Recorded information:
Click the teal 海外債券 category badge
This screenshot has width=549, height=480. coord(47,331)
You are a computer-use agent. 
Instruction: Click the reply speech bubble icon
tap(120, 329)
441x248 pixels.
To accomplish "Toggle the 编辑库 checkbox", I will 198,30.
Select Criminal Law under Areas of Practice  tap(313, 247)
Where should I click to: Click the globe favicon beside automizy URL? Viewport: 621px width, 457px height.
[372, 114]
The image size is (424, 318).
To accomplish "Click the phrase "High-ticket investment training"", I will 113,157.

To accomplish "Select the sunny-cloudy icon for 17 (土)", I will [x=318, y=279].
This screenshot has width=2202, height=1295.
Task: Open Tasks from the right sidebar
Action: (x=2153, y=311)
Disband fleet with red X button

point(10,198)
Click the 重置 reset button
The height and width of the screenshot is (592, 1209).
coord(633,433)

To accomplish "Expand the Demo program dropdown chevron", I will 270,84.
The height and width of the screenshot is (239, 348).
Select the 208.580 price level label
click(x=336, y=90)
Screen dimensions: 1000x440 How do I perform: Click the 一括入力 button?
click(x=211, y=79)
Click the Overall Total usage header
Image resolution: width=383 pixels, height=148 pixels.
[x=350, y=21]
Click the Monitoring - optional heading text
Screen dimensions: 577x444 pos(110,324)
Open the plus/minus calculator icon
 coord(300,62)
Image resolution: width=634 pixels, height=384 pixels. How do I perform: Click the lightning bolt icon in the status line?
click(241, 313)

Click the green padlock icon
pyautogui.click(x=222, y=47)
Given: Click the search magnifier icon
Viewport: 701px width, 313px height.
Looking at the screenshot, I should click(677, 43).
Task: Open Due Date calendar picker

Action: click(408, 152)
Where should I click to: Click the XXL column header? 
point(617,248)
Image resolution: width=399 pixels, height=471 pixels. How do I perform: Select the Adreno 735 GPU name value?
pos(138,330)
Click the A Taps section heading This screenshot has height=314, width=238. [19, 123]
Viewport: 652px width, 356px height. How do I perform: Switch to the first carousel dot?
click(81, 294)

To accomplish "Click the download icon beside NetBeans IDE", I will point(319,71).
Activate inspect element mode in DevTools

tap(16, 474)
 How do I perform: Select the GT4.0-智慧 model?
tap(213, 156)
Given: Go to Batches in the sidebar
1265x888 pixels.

Written task: Duplicate the listing from the line with "441x248 pixels." up to and including the line with "coord(633,433)".

Full response:
441x248 pixels.
To accomplish "Toggle the 编辑库 checkbox", I will 198,30.
Select Criminal Law under Areas of Practice  tap(313, 247)
Where should I click to: Click the globe favicon beside automizy URL? Viewport: 621px width, 457px height.
[372, 114]
The image size is (424, 318).
To accomplish "Click the phrase "High-ticket investment training"", I will 113,157.

To accomplish "Select the sunny-cloudy icon for 17 (土)", I will [x=318, y=279].
This screenshot has width=2202, height=1295.
Task: Open Tasks from the right sidebar
Action: (x=2153, y=311)
Disband fleet with red X button

point(10,198)
Click the 重置 reset button
The height and width of the screenshot is (592, 1209).
coord(633,433)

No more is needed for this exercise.